新潟県佐渡市は10日、任天堂のゲームソフト「あつまれどうぶつの森(あつ森)」に、佐渡島をイメージした「さどが島」を公開した。世界で2600万本以上を売り上げた人気ゲームを通じて市の魅力を発信し、実際の来島につながることを期待している。

 市によると、あつ森を使ったPRは県内自治体で初。トキを象徴とする生物多様性を守る農業が世界農業遺産(GIAHS=ジアス)に認定され、来年で10周年となる契機に、県と共同で進めた。

 あつ森は、プレーヤーが無人島の住人となり、道路などを造りながら島を自由に発展させて楽しみ、他のプレーヤーの島も訪れることができる。

 「さどが島」では、GIAHS10年を祝うモニュメントがあったり、佐渡金山をイメージしたエリアで金が掘れたりと、現実の佐渡の名所や風景を伝えるつくりになっている。

 9日夜には、公開を前に渡辺竜五市長がゲームを体験。ゲーム端末を操作し、「今、宿根木をお散歩しています」「これは沢崎灯台かな」などと、さどが島探索を楽しんだ。

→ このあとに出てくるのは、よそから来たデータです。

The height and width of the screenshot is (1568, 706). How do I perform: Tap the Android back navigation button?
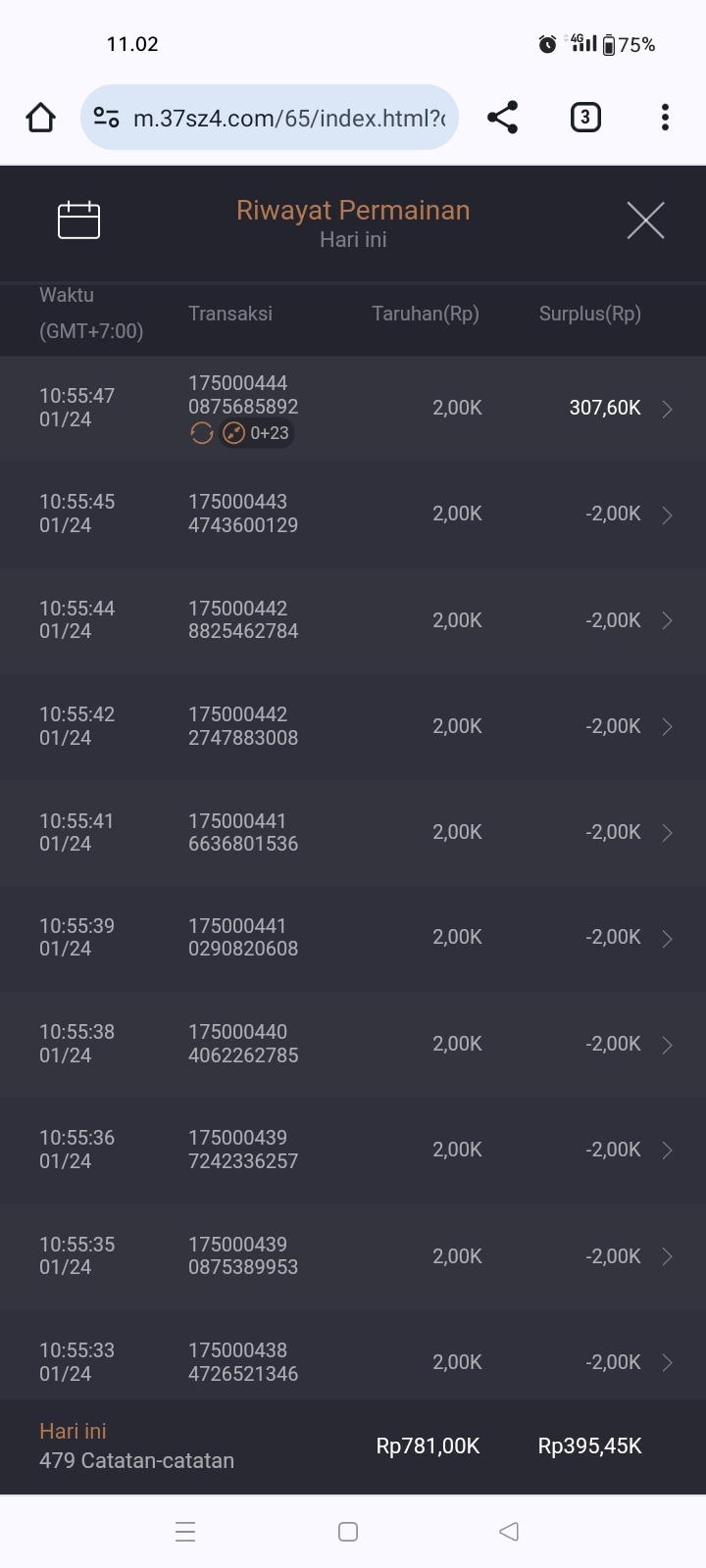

 市によると、市のツイッターで「さどが島」を公開すると発表した際、リツイート(転載)数が跳ね上がるなど反響が大きい。渡辺市長は「全世界のプレーヤーにさどが島を見てもらえることに感動している。佐渡の特徴的な風景が再現されており、ゲーム世代が佐渡を知り、次は訪れるというステップになるのではないか」と語った。

 訪問に必要な「夢番地(ゆめばんち)」は市のホームページやツイッターで発信している。